On the other hand Luke’s ‘poor’ and ‘hungry’ seems to me to fit in seamlessly with his preceding motifs. Compared with Matthew Luke could be said to be tailoring a gospel for the literal poor:

  • in place of kings and wise-men we have lowly shepherds at Jesus’ birth, and an old man and a widow at his circumcision;
  • rather than in a house or inn the infant Jesus is found in a manger;
  • Mary describes herself as lowly;
  • Jesus opening message in Nazareth is said to be specifically sent ‘to the poor’;
  • in this same opening message Jesus honours a leprous and a widow gentile;
  • John the Baptist demands sharing with and care for the poor and hungry;
  • Jesus’ genealogy is not traced through the wealthy and wise Solomon but through Nathan.

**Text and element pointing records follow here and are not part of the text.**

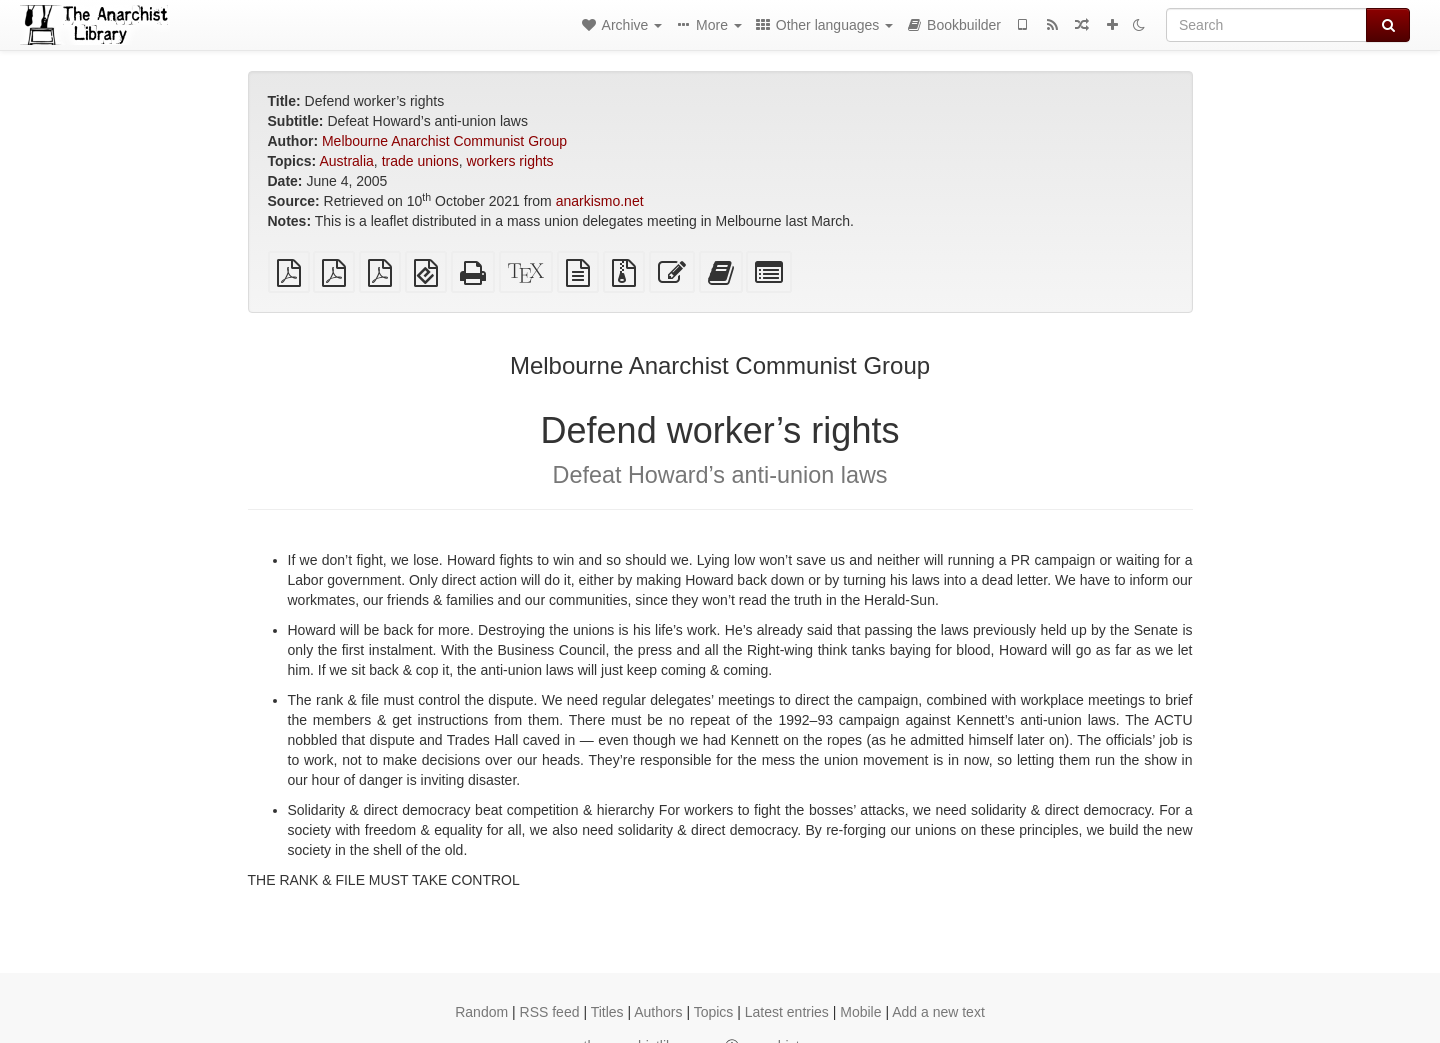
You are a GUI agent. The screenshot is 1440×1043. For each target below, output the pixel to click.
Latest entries (787, 1012)
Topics (714, 1012)
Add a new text (938, 1012)
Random (481, 1012)
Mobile (860, 1012)
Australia (346, 161)
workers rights (509, 161)
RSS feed (550, 1012)
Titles (607, 1012)
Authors (658, 1012)
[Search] (1266, 25)
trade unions (420, 161)
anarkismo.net (600, 201)
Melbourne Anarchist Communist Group (444, 141)
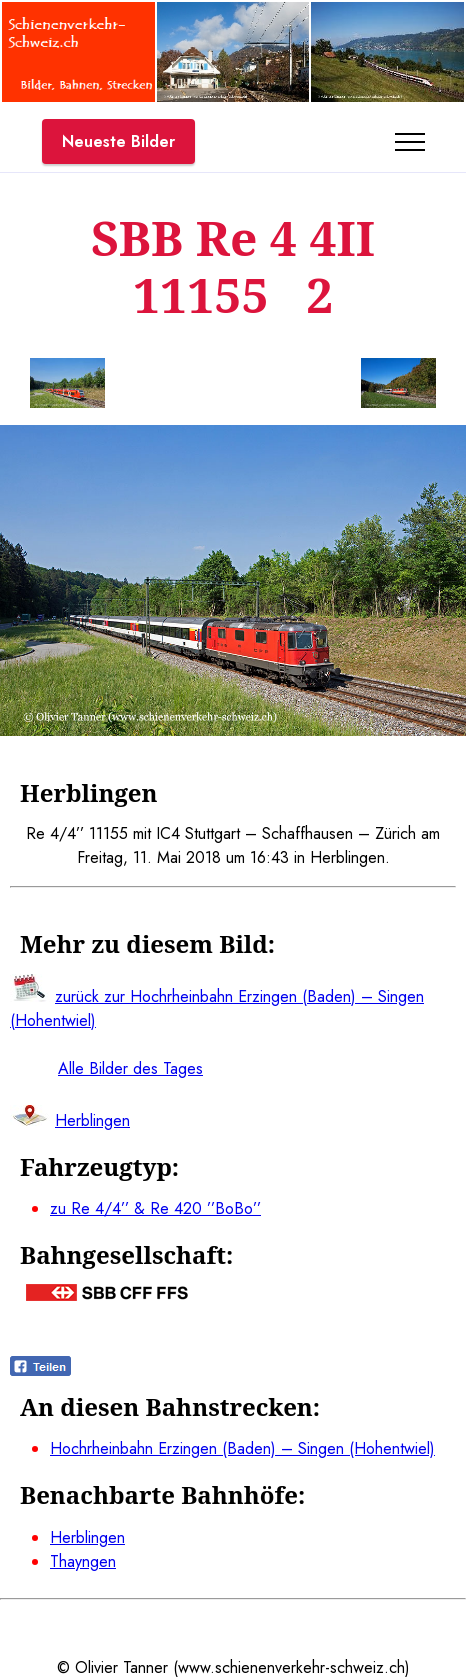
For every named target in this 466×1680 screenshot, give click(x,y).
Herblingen (87, 1537)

So when we read in this context “blessed are the (literal) poor and hungry” is it not simpler to see Luke’s beatitude being born of the broader themes of the gospel than to postulate that it’s variation from Matthew’s points to an earlier form? So why the preference to see the beatitude as a “more primitive” version of Matthew’s “poor in spirit” and as evidence of a prior source, Q? One reason may be the preference for scholars to find intermediary evidence for Jesus between the late first century gospels and the time of Jesus; another complementary one may be the reluctance to read the gospels as literary works in their own right and through the framework of literary analysis, preferring to treat them rather as “historical records”. Both reasons suggested here would suggest a paradigm bias underlying the scholarship.